Corbin Lacina

No. 68, 64, 63
- Position: Guard

Personal information
- Born: November 2, 1970 (age 54) Mankato, Minnesota, U.S.
- Height: 6 ft 4 in (1.93 m)
- Weight: 302 lb (137 kg)

Career information
- High school: Cretin-Derham Hall (Saint Paul, Minnesota)
- College: Augustana College
- NFL draft: 1993: 6th round, 167th overall pick

Career history
- Buffalo Bills (1993–1997); Carolina Panthers (1998); Minnesota Vikings (1999–2002); New England Patriots (2003)*; Chicago Bears (2003);
- * Offseason and/or practice squad member only

Career NFL statistics
- Games played: 129
- Games started: 80
- Fumble recoveries: 2
- Stats at Pro Football Reference

= Corbin Lacina =

American football player and sports broadcaster (born 1970)

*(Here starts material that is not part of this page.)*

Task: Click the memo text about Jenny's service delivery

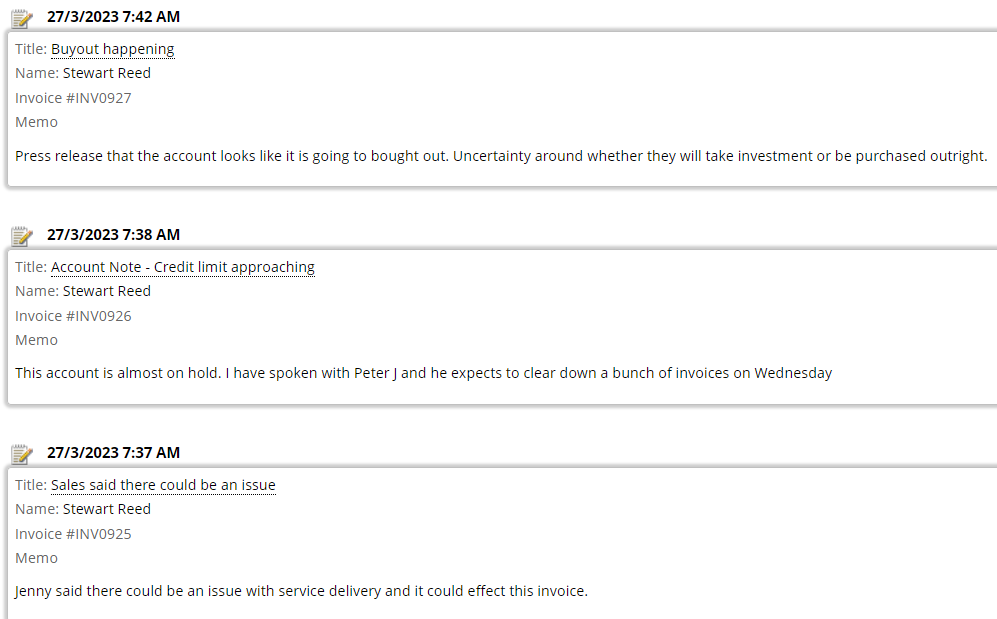Action: pyautogui.click(x=301, y=591)
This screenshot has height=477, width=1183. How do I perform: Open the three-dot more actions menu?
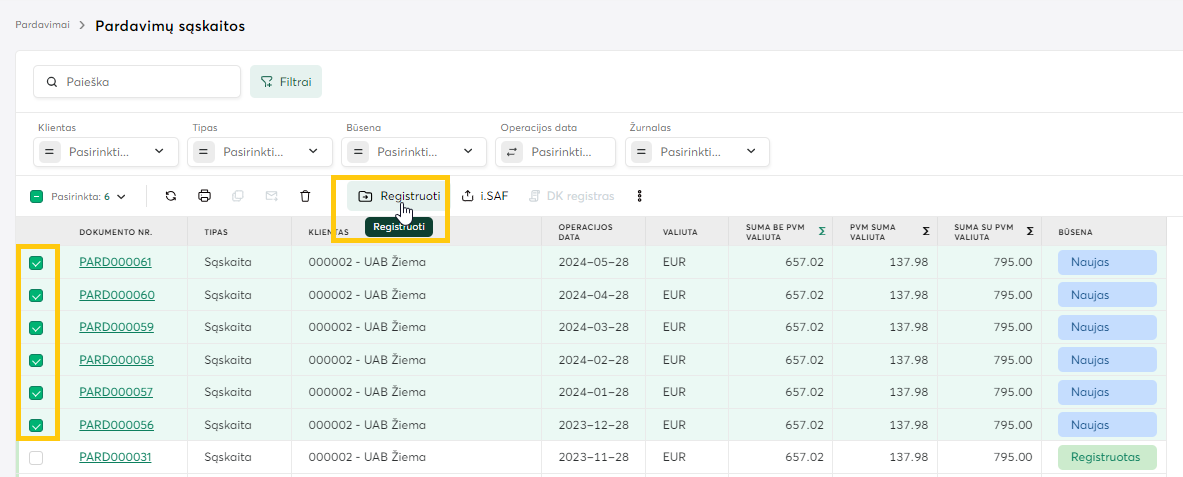click(639, 196)

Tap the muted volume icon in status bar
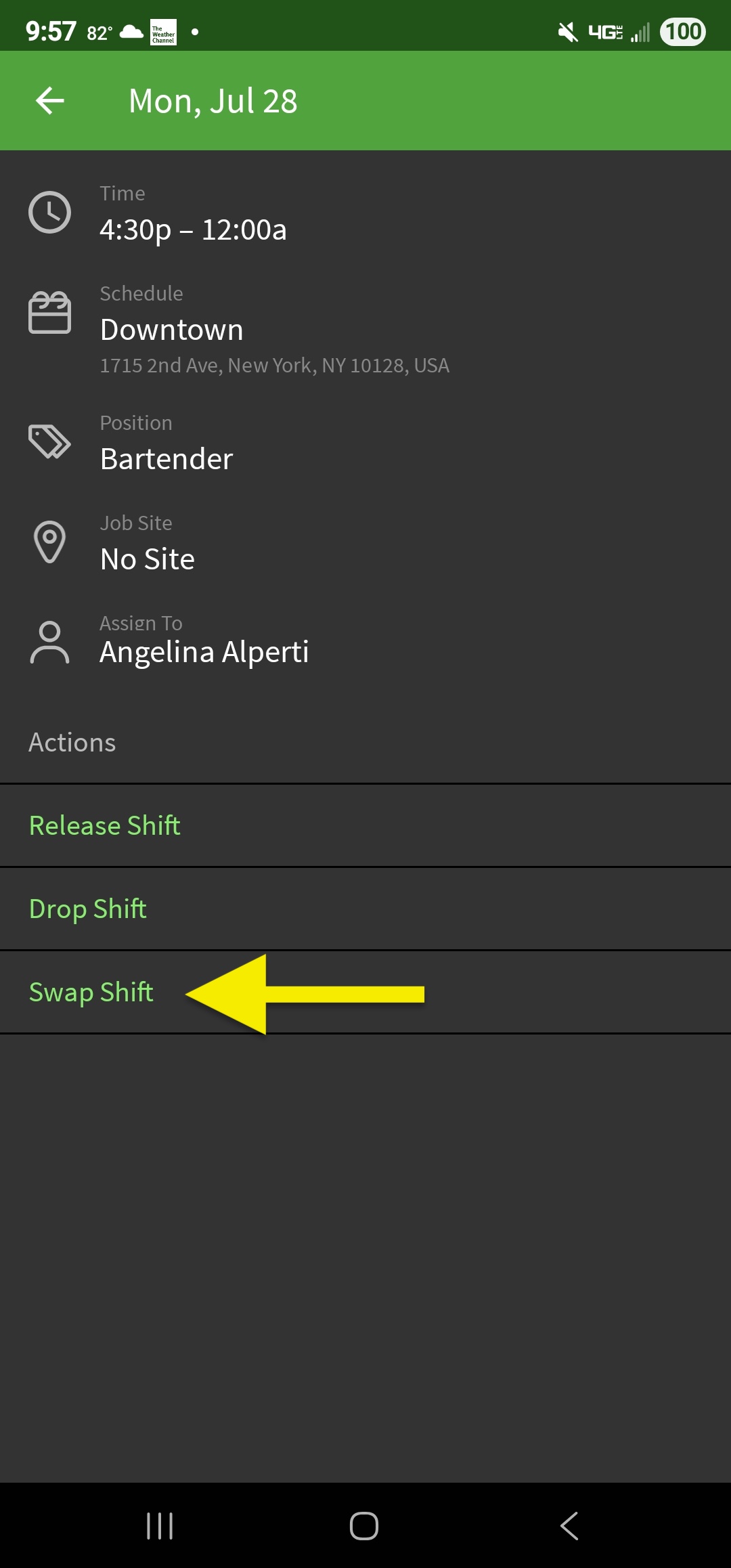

Corbin James Lacina (born November 2, 1970) is an American former professional football offensive lineman and Midwest Emmy award-winning sports broadcaster who played eleven seasons in the National Football League (NFL), mainly for the Buffalo Bills and Minnesota Vikings. He was selected 167th overall by the Bills in the sixth round of the 1993 NFL draft. He played high school football for Cretin-Derham Hall High School and college football at Augustana College. During his NFL career he was given the nickname Karate Corbin, because he is an 8th degree black belt.